Figure 2. Stacked plot of a number of exposures associated with each diagnostic domain in the final multivariable model.

Note: The X-axis corresponds to the number of exposures associated within the multivariable analysis, while the Y-axis represents diagnostic domains. Exposure groups are colored according to the legend. A detailed interactive stacked plot with extended information can be found at https://guloksuz.com/exposome-map/

Consistent with the ExWAS analysis, variables related to traumatic events emerged across all domains. Additionally, we observed shared correlates across outcomes, including exposure categories such as “digestive health,” with variables related to physical complaints like “tiredness,” “dizziness” or “headache” and “lifestyle and environment” category, with variables related to sleep disturbances such as “insomnia” and “daytime sleeping” (Supplementary Tables 11 and 12). Figure 3 illustrates all the associations and ORs per domain.

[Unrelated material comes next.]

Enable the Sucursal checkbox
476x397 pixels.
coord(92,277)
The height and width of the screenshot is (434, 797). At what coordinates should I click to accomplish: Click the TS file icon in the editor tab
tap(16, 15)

Figure 3. Chord diagram of significant associations between exposures and diagnostic domains in the final multivariable model.

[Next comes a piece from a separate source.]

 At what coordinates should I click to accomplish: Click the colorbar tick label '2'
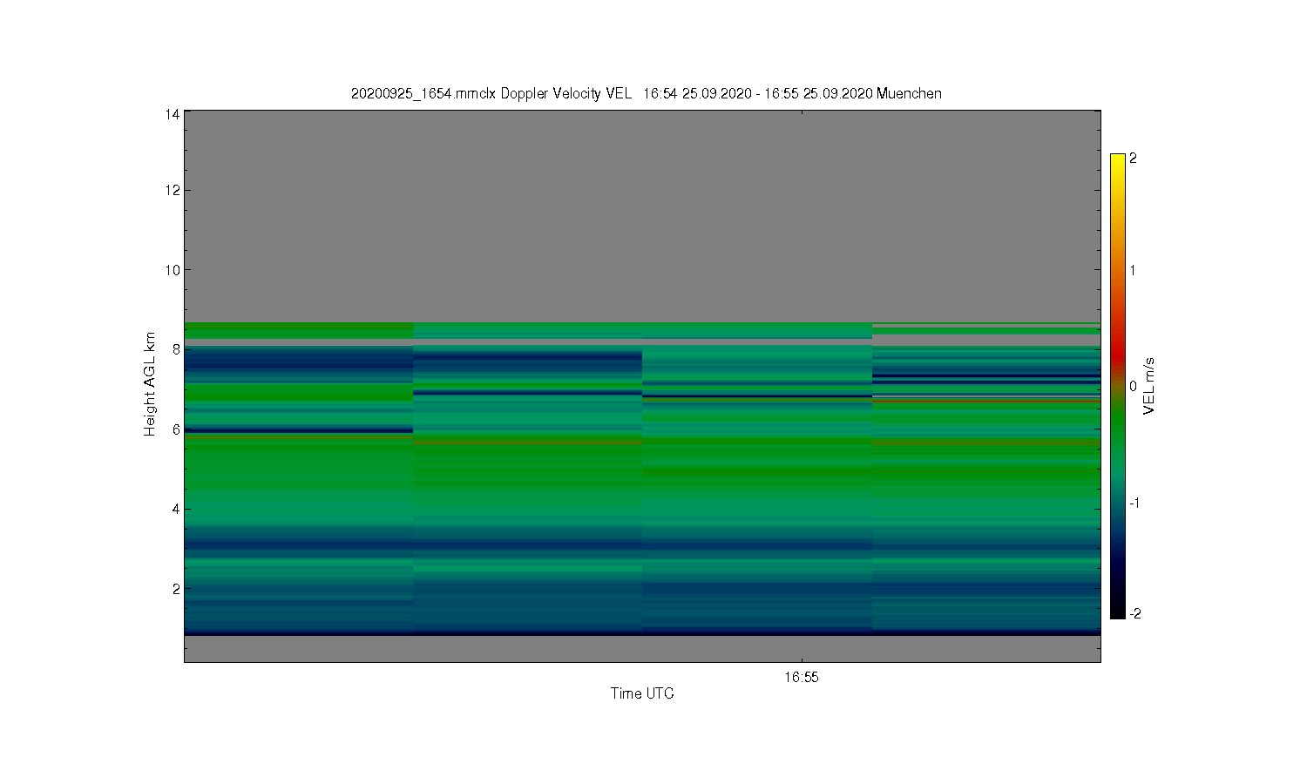click(x=1133, y=159)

Note: Diagnostic domains are represented in grey, while exposure groups are colored according to the legend in the stacked plot. The variable names correspond to the short names listed in Supplementary Table 7. A detailed interactive chord diagram with extended information on the associations can be found at https://guloksuz.com/exposome-map/

We observed positive associations of “cannabis use” with common psychiatric disorders (depressive disorders, anxiety disorders, psychotic disorders, and bipolar manic disorders), with ORs ranging from 1.10 to 1.79. “Time spent using a computer” was uniquely associated with neurodevelopmental disorders (OR = 1.23). Additionally, compared to other outcomes, we noted that eating disorders were associated with a higher proportion of food-related variables, such as “pork intake,” “poultry intake,” “lamb mutton intake,” “cereal intake,” “meat consumers,” and “portion size,” with ORs ranging from 0.68 to 1.45 (Supplementary Tables 11 and 12).

Symptom dimensions

Exposome-wide association study (ExWAS)

ExWAS analyses identified 46–180 significant correlates across symptom dimensions (Supplementary Table 13 and Supplementary Figure 3). Similar to diagnostic domains, traumatic events such as: “avoided activities or situations because of previous stressful experience in last month,” “sexual interference by partner or ex-partner as an adult,” and “felt hated by a family member as a child” were among the top three variables (OR 1.73–5.62). Supplementary Figure 4 shows the ORs and 95% CIs of the variables within 14 exposure categories in the whole dataset.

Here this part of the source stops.